#### [Provided data]

* * *

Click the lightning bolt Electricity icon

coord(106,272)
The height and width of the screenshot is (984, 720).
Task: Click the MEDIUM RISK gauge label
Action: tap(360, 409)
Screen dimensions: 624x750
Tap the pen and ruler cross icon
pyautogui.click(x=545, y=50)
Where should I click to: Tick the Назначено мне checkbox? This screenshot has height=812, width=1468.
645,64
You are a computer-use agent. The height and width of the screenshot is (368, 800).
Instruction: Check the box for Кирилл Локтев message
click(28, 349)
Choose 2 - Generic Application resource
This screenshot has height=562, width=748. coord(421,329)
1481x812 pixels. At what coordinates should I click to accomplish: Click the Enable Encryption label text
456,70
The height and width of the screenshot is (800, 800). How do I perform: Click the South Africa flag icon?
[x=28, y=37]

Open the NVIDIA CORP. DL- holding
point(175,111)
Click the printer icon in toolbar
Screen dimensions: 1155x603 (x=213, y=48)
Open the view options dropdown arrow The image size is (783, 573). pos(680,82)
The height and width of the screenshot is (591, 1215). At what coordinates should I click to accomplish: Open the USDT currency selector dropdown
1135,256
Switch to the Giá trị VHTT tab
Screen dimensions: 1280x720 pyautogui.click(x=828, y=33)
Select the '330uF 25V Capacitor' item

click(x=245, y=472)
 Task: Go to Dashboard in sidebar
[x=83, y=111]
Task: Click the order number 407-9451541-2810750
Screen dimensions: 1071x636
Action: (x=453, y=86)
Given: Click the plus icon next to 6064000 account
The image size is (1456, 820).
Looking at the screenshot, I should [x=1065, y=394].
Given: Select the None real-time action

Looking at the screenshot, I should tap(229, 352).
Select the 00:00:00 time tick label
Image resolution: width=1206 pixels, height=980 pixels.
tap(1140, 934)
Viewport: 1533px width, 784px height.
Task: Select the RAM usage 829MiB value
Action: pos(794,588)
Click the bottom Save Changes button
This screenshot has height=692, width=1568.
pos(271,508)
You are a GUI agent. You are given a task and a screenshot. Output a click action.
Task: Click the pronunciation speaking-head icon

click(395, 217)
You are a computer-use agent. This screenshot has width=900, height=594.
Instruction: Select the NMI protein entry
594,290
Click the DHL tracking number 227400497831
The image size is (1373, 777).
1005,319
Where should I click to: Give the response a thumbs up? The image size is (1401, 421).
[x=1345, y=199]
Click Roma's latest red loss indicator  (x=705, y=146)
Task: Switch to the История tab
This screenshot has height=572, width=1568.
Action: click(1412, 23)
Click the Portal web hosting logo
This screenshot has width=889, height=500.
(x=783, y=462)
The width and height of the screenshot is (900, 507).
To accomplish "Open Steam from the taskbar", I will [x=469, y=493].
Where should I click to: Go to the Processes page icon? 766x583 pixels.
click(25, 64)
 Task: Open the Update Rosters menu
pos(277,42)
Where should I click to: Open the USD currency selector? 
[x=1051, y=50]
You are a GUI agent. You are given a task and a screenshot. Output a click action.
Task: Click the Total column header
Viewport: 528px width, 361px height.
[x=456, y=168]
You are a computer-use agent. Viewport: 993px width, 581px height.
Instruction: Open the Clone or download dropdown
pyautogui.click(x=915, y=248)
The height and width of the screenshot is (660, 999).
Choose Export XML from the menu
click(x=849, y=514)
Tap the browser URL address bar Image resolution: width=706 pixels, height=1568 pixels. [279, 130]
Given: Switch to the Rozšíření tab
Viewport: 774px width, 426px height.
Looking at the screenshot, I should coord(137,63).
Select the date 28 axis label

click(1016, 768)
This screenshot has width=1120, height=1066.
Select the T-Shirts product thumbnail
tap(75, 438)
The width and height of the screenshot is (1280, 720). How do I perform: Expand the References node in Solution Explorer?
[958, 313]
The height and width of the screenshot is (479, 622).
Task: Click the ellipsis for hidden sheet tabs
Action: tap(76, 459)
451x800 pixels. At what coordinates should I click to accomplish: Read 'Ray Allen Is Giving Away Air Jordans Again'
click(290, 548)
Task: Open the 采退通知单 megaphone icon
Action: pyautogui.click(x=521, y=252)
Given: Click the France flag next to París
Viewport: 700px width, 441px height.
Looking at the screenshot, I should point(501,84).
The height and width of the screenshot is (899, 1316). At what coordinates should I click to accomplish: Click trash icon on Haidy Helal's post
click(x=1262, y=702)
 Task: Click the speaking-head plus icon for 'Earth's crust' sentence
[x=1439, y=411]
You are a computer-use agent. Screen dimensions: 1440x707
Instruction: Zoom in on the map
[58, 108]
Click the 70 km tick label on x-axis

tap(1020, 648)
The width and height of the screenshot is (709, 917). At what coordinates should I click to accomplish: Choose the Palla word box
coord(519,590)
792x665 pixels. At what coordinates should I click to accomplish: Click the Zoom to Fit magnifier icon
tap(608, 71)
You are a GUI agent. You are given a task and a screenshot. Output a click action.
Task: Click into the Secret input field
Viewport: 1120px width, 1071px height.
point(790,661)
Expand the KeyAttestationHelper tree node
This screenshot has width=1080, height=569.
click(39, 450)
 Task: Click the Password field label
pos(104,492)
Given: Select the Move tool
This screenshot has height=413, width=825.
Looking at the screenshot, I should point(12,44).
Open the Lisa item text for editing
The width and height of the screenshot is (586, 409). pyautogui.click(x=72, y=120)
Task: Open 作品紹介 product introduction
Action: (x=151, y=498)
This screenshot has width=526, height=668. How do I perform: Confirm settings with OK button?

* * *

#### [Task item]
Please output the material above exactly as it reads.

#### [Problem solution]
Click the lightning bolt Electricity icon

coord(106,272)
The height and width of the screenshot is (984, 720).
Task: Click the MEDIUM RISK gauge label
Action: tap(360, 409)
Screen dimensions: 624x750
Tap the pen and ruler cross icon
pyautogui.click(x=545, y=50)
Where should I click to: Tick the Назначено мне checkbox? This screenshot has height=812, width=1468.
645,64
You are a computer-use agent. The height and width of the screenshot is (368, 800).
Instruction: Check the box for Кирилл Локтев message
click(28, 349)
Choose 2 - Generic Application resource
This screenshot has height=562, width=748. coord(421,329)
1481x812 pixels. At what coordinates should I click to accomplish: Click the Enable Encryption label text
456,70
The height and width of the screenshot is (800, 800). How do I perform: Click the South Africa flag icon?
[x=28, y=37]

Open the NVIDIA CORP. DL- holding
point(175,111)
Click the printer icon in toolbar
Screen dimensions: 1155x603 (x=213, y=48)
Open the view options dropdown arrow The image size is (783, 573). pos(680,82)
The height and width of the screenshot is (591, 1215). At what coordinates should I click to accomplish: Open the USDT currency selector dropdown
1135,256
Switch to the Giá trị VHTT tab
Screen dimensions: 1280x720 pyautogui.click(x=828, y=33)
Select the '330uF 25V Capacitor' item

click(x=245, y=472)
 Task: Go to Dashboard in sidebar
[x=83, y=111]
Task: Click the order number 407-9451541-2810750
Screen dimensions: 1071x636
Action: (x=453, y=86)
Given: Click the plus icon next to 6064000 account
The image size is (1456, 820).
Looking at the screenshot, I should [x=1065, y=394].
Given: Select the None real-time action

Looking at the screenshot, I should tap(229, 352).
Select the 00:00:00 time tick label
Image resolution: width=1206 pixels, height=980 pixels.
tap(1140, 934)
Viewport: 1533px width, 784px height.
Task: Select the RAM usage 829MiB value
Action: pos(794,588)
Click the bottom Save Changes button
This screenshot has height=692, width=1568.
pos(271,508)
You are a GUI agent. You are given a task and a screenshot. Output a click action.
Task: Click the pronunciation speaking-head icon

click(395, 217)
You are a computer-use agent. This screenshot has width=900, height=594.
Instruction: Select the NMI protein entry
594,290
Click the DHL tracking number 227400497831
The image size is (1373, 777).
1005,319
Where should I click to: Give the response a thumbs up? The image size is (1401, 421).
[x=1345, y=199]
Click Roma's latest red loss indicator  (x=705, y=146)
Task: Switch to the История tab
This screenshot has height=572, width=1568.
Action: click(1412, 23)
Click the Portal web hosting logo
This screenshot has width=889, height=500.
(x=783, y=462)
The width and height of the screenshot is (900, 507).
To accomplish "Open Steam from the taskbar", I will [x=469, y=493].
Where should I click to: Go to the Processes page icon? 766x583 pixels.
click(25, 64)
 Task: Open the Update Rosters menu
pos(277,42)
Where should I click to: Open the USD currency selector? 
[x=1051, y=50]
You are a GUI agent. You are given a task and a screenshot. Output a click action.
Task: Click the Total column header
Viewport: 528px width, 361px height.
[x=456, y=168]
You are a computer-use agent. Viewport: 993px width, 581px height.
Instruction: Open the Clone or download dropdown
pyautogui.click(x=915, y=248)
The height and width of the screenshot is (660, 999).
Choose Export XML from the menu
click(x=849, y=514)
Tap the browser URL address bar Image resolution: width=706 pixels, height=1568 pixels. [279, 130]
Given: Switch to the Rozšíření tab
Viewport: 774px width, 426px height.
Looking at the screenshot, I should coord(137,63).
Select the date 28 axis label

click(1016, 768)
This screenshot has width=1120, height=1066.
Select the T-Shirts product thumbnail
tap(75, 438)
The width and height of the screenshot is (1280, 720). How do I perform: Expand the References node in Solution Explorer?
[958, 313]
The height and width of the screenshot is (479, 622).
Task: Click the ellipsis for hidden sheet tabs
Action: tap(76, 459)
451x800 pixels. At what coordinates should I click to accomplish: Read 'Ray Allen Is Giving Away Air Jordans Again'
click(290, 548)
Task: Open the 采退通知单 megaphone icon
Action: pyautogui.click(x=521, y=252)
Given: Click the France flag next to París
Viewport: 700px width, 441px height.
Looking at the screenshot, I should point(501,84).
The height and width of the screenshot is (899, 1316). At what coordinates should I click to accomplish: Click trash icon on Haidy Helal's post
click(x=1262, y=702)
 Task: Click the speaking-head plus icon for 'Earth's crust' sentence
[x=1439, y=411]
You are a computer-use agent. Screen dimensions: 1440x707
Instruction: Zoom in on the map
[58, 108]
Click the 70 km tick label on x-axis

tap(1020, 648)
The width and height of the screenshot is (709, 917). At what coordinates should I click to accomplish: Choose the Palla word box
coord(519,590)
792x665 pixels. At what coordinates should I click to accomplish: Click the Zoom to Fit magnifier icon
tap(608, 71)
You are a GUI agent. You are given a task and a screenshot. Output a click action.
Task: Click into the Secret input field
Viewport: 1120px width, 1071px height.
point(790,661)
Expand the KeyAttestationHelper tree node
This screenshot has width=1080, height=569.
click(39, 450)
 Task: Click the Password field label
pos(104,492)
Given: Select the Move tool
This screenshot has height=413, width=825.
Looking at the screenshot, I should point(12,44).
Open the Lisa item text for editing
The width and height of the screenshot is (586, 409). pyautogui.click(x=72, y=120)
Task: Open 作品紹介 product introduction
Action: (x=151, y=498)
This screenshot has width=526, height=668. How do I perform: Confirm settings with OK button?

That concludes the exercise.